Итак, ивановский символ – принципиально не имя,[24] но это только «половинка» лингвистического смысла проблемы символа. И в истории становления ивановского типа символизма, и в сложившейся традиции его понимания есть еще одна остающаяся «темной» сторона. Имеется в виду достаточно загадочная история с толкованием ивановского символа как метафоры. Особую роль в этой загадочной истории сыграл А. Белый.
   Сам Белый определенно и недвусмысленно высказывал свое понимание символа как словесной метафоры,[25] что в принципе соответствует одной из самых устойчивых и до сих пор обрабатываемых традиций толкования символа. Загадочный же момент состоит при этом в том, что Белый многократно и без тени сомнения возводил это свое понимание именно к Иванову – как к своего рода создателю и «обоснователю» обновленной и пленившей его модификации самой идеи толкования символа как метафоры. А это, на наш взгляд, достаточно спорно – аналогично тому, как спорным оказалось и распространенное мнение об отождествлении ивановского символа с именем. Все это тем более интересно, что символ, действительно, в определенном смысле «помещался» Ивановым между именем и метафорой. Стремление отождествить символ с одним из этих «соседей» имеет своей пресуппозицией отрицание (или во всяком случае – сомнение) наличия у символа и связанного с ним мифа статуса собственно языкового явления, обладающего в том числе и самостоятельной референцирующей силой. В ивановской же концепции такого рода сомнений и колебаний, с нашей точки зрения, нет.
   Взглянем на фактическую сторону ситуации. Постоянно споря с Ивановым, порой яростно, по многоразличным другим вопросам, Белый даже в 1928 году, потерявший уже не только всякую связь с Ивановым, но, видимо, и интерес к ней, издавший уже не только статью «Вячеслав Иванов», но и ее ужесточенно переработанный вариант «Сирин ученого варварства»,[26] тем не менее настойчиво и по-своему благодарно утверждает (в итоговой работе «Почему я стал символистом…») в качестве твердой и неизменной константы своей памяти, что понимание символа как языковой метафоры «заимствовано» им «из заявлений Вячеслава Иванова» и что именно этот тезис является одним из углублений лингвистической базы символизма.[27]
   Загадка состоит в том, что в текстах Иванова невозможно отыскать прямых утверждений о тождестве символа с метафорой. Конечно, такого рода утверждения (и возможно в достаточно сильной форме, особенно в начале 1890-х годов – ведь нечто аналогичное писал о метафоре, хотя и с несколько другим знаком, Ницше) скорее всего действительно высказывались Ивановым в многочисленных устных обсуждениях темы, но и при таком уточнении мы не можем игнорировать смысловую волю Иванова, так и не переведшего эту, возможно, словесно и опробовавшуюся им идею, непосредственно в свои тексты (вероятно, в связи с все той же стратегией неупоминания).
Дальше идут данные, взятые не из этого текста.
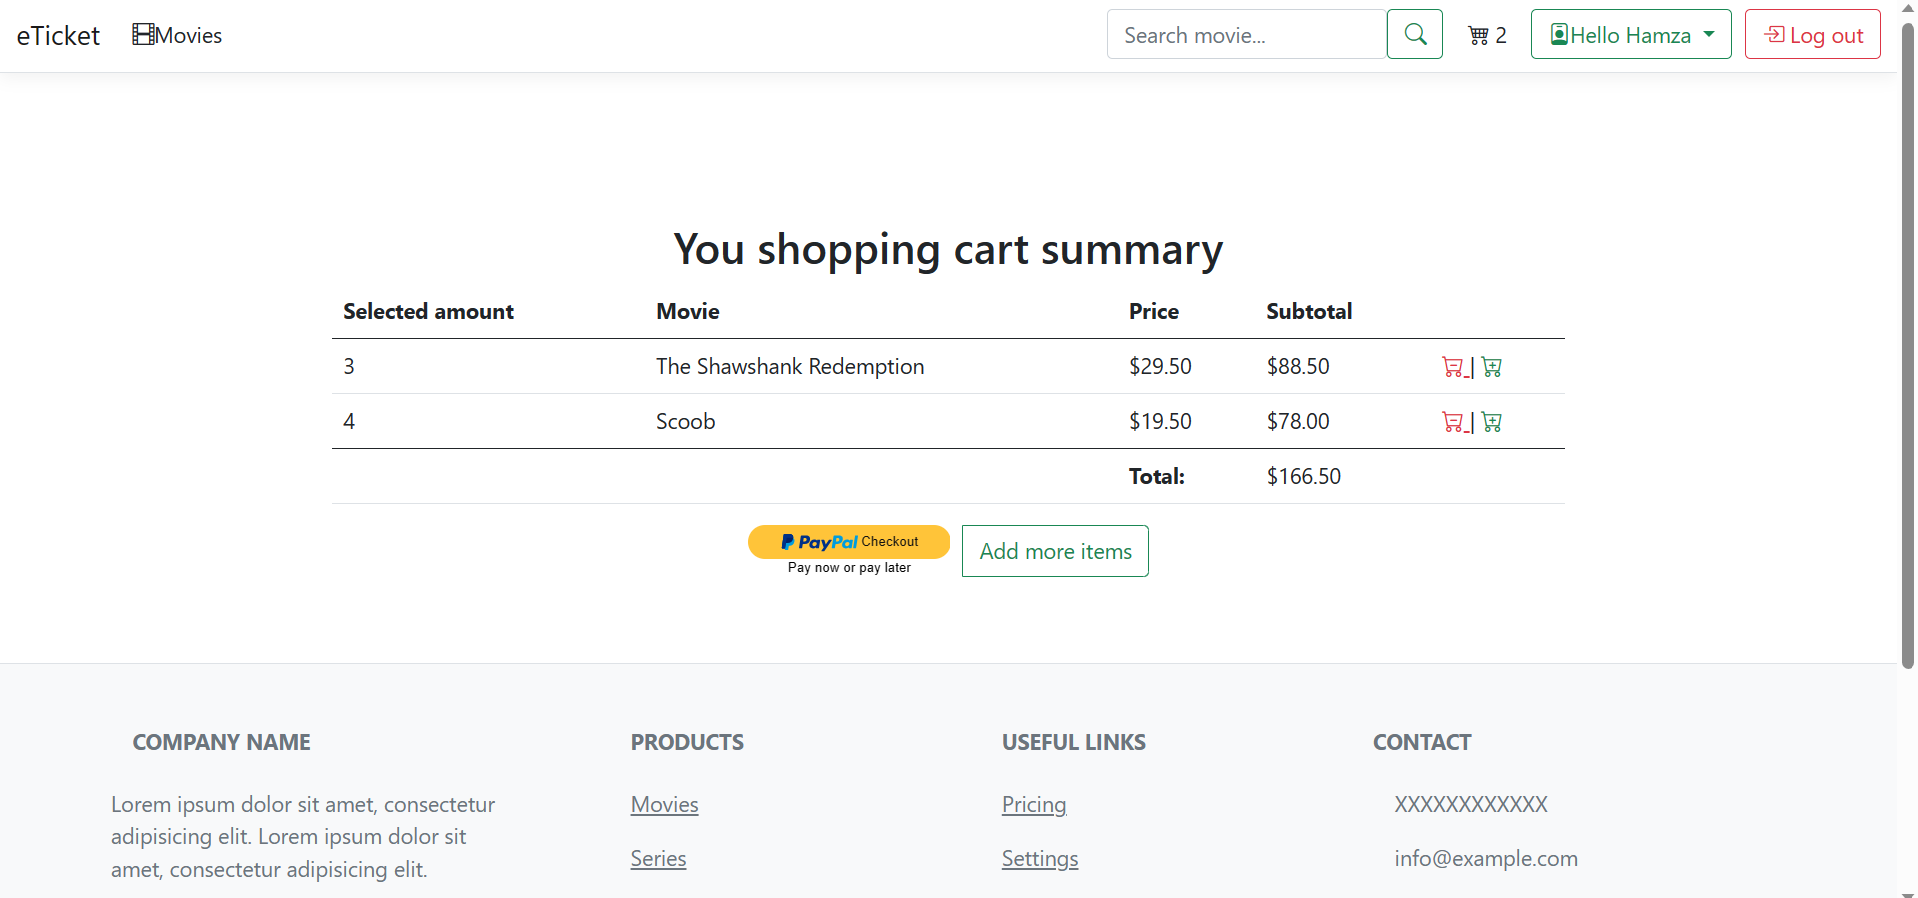
Task: Click the Pay now or pay later text
Action: (849, 568)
   А между тем вопрос столь же принципиален, как и в случае с именем. Естественно, любая ассоциация символа с метафорой предполагает именно и только языковой аспект символического мировоззрения и именно и только словесную выраженность символа, а Иванов в интересующих нас контекстах, действительно, акцентировал, как мы видели, языковую сторону универсальной проблемы символа. Что же могло значить, в так акцентированных координатах, возможное ивановское понимание символа как метафоры? Это должно было бы означать, что словесный символ всегда по своей языковой структуре обязательно есть метафора (в метафизической перспективе это ведет к включению в число константных постулатов символизма того глобального тезиса, что любые, в том числе и несловесные по природе, символы, воплощаясь в языке, обязательно принимают вид метафор; ср. аналогичный по логике образования, но противоположный по смыслу фундаментальный имяславский тезис о воплощении всего символического в языке в виде имен).
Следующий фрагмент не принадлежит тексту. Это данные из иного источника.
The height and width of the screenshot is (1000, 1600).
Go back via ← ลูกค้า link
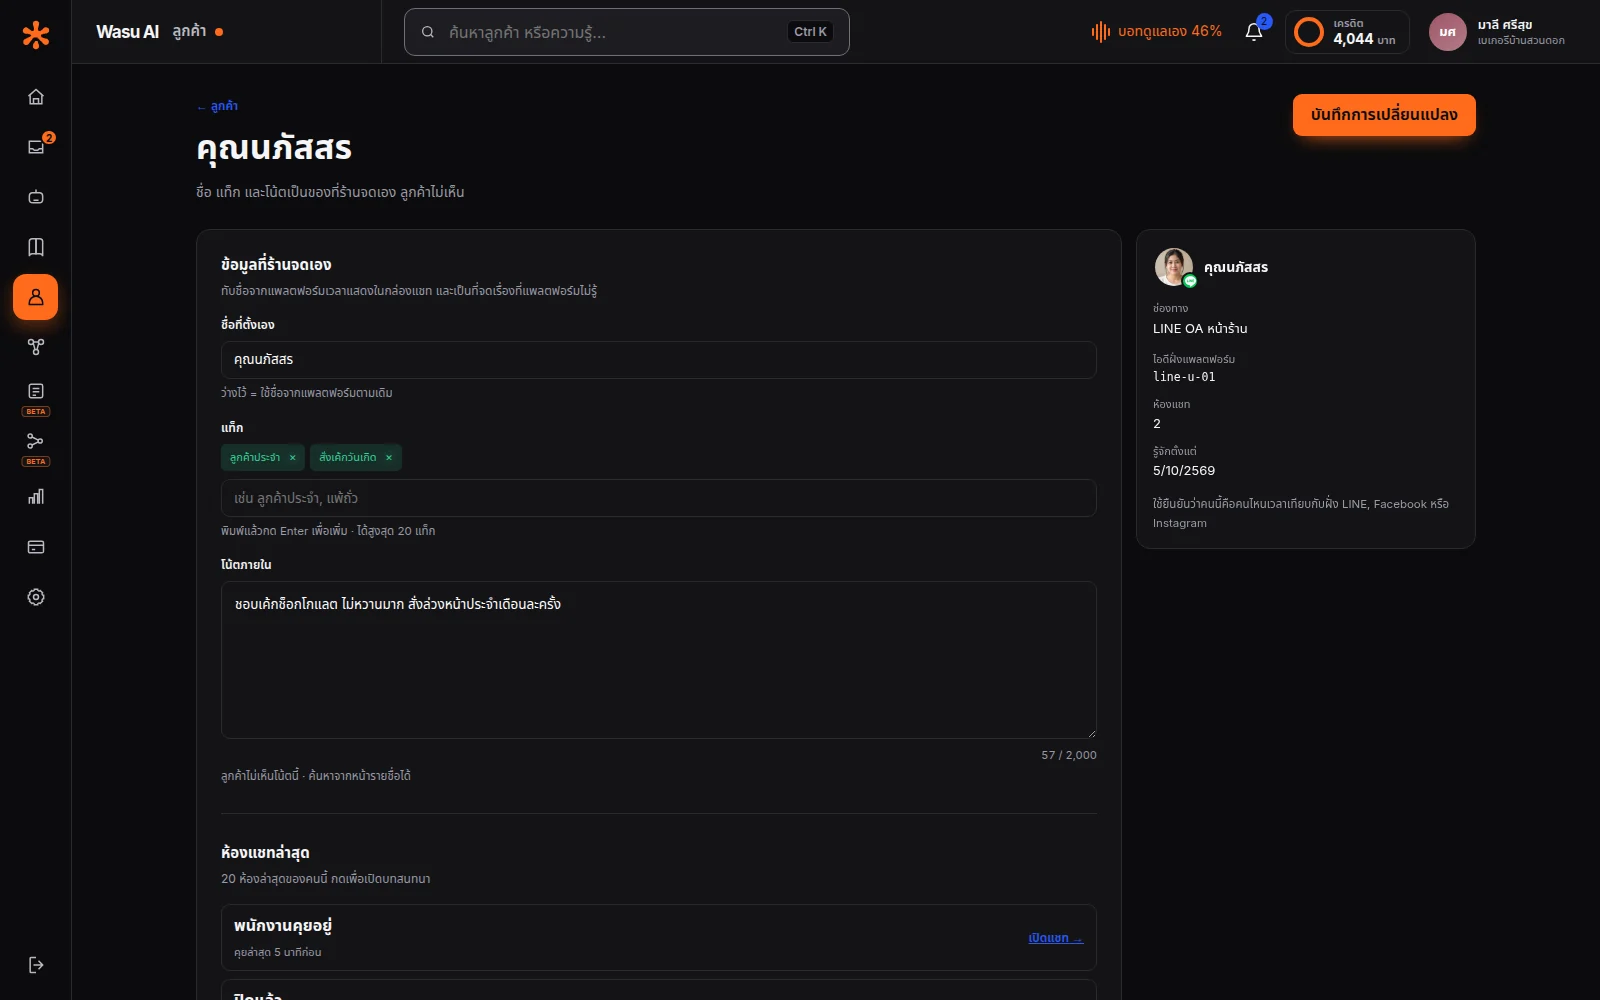click(217, 106)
   Что, однако, представляет собой метафора? Теории метафоры до сих пор лишь множатся, будучи весьма далеки от унификации. В «Магии слов» сам Белый понимал языковое тождество символа-метафоры как «соединение двух предметов в одном – новом, третьем».[28] Эта метафора-символ затем получает самостоятельное бытие, оживает и действует, как, например, белый рог месяца, который становится «белым рогом некоего мифического существа». Так символ, по Белому, становится мифом. Конечно, продолжает Белый, я не утверждаю прямого существования мифического животного, «но в глубочайшей сущности моего творческого самоутверждения не могу не верить в существование некоторой реальности, символом или отображением которой является метафорический образ, мною созданный» (там же).
   Интересно, что и эту константу своего собственного символического мировоззрения (идею взаимосвязи символа-метафоры с мифом) Белый непосредственно возводил к Иванову. В устах Белого этот тезис звучит в работе «Почему я стал символистом…» как «единство восстания языковой метафоры и мифа, где миф есть религиозное содержание языковой формы, а эта последняя есть реализация мифа в языке (спайка с В. Ивановым)».[29]
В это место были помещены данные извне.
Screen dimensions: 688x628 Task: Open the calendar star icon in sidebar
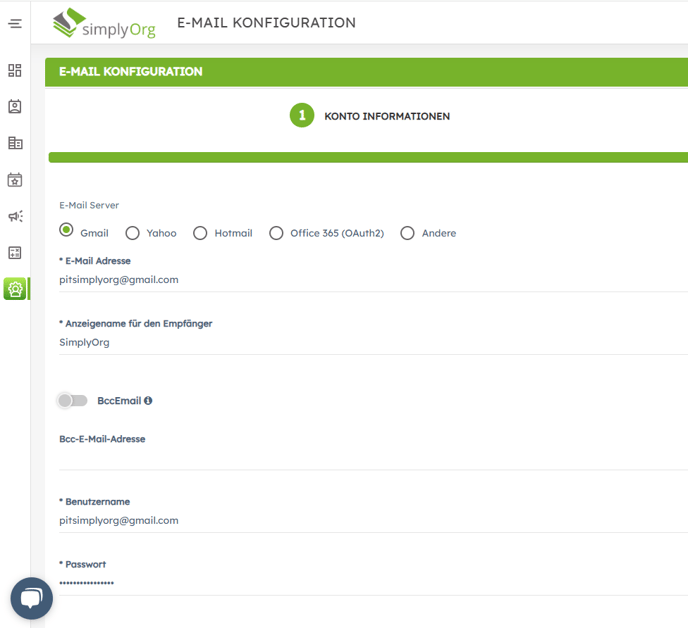tap(15, 180)
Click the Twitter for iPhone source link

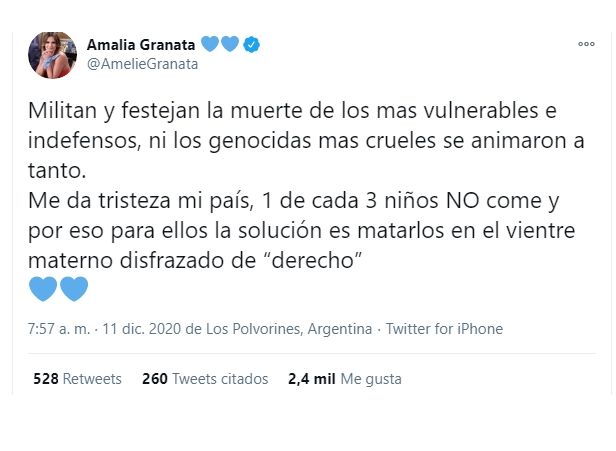tap(444, 329)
   Казалось бы, сходства с ивановским пониманием мифа очевидны. Идеи Иванова и Белого, действительно, развивались параллельно, но тем не менее что-то содержательно существенное мешало им сойтись и реально сблизиться друг с другом. У Белого язык как бы первичен по отношению к символу и мифу, которые фактически мыслятся порожденными за счет аналитических сил языка. Иванов же, всегда пестовавший в языке синтетические силы, всегда же «подозревал» Белого в излишней до неправомерности тяге к аналитизму: «…нельзя не видеть, – пишет Иванов в той же рецензии на новейшие разыскания в области стиха, в которой его внимание среди прочего привлекли и внутренние причины особого интереса Белого к противопоставлению Тютчева и Пушкина, – что Андрей Белый, выставляя образцом Пушкина (для каких только целей не кричали нам: „назад к Пушкину“[30]), ищет как бы обнажить иррациональные корни поэзии, исторгнуть их из обители Матери-земли на солнечный свет логического сознания, проникнув их «логосом» (или логикой?[31]), укротить дионисийские энергии музыкально экстатического прорыва за грань, обуздать в слове первородный грех (не чадородную ли силу?) «козловидного Пана»» (4, 638). Не случайно, по-видимому, что и самое насыщенное по просматриваемому архетипическому дисбалансу ивановское упоминание имяславия появилось именно в этой, спорящей с Белым, статье: при всем очевидном различии позиций имяславцев и Белого у них была для Иванова некая общая, оспариваемая им черта – расширение сферы компетенции в общем-то традиционных языковых процессов (будь то именование или семантический аналитизм) за некую границу, мыслимую самим Ивановым как «заповедная» для этих процессов и «поддающаяся» лишь особым, нетрадиционно понимаемым, силам языка.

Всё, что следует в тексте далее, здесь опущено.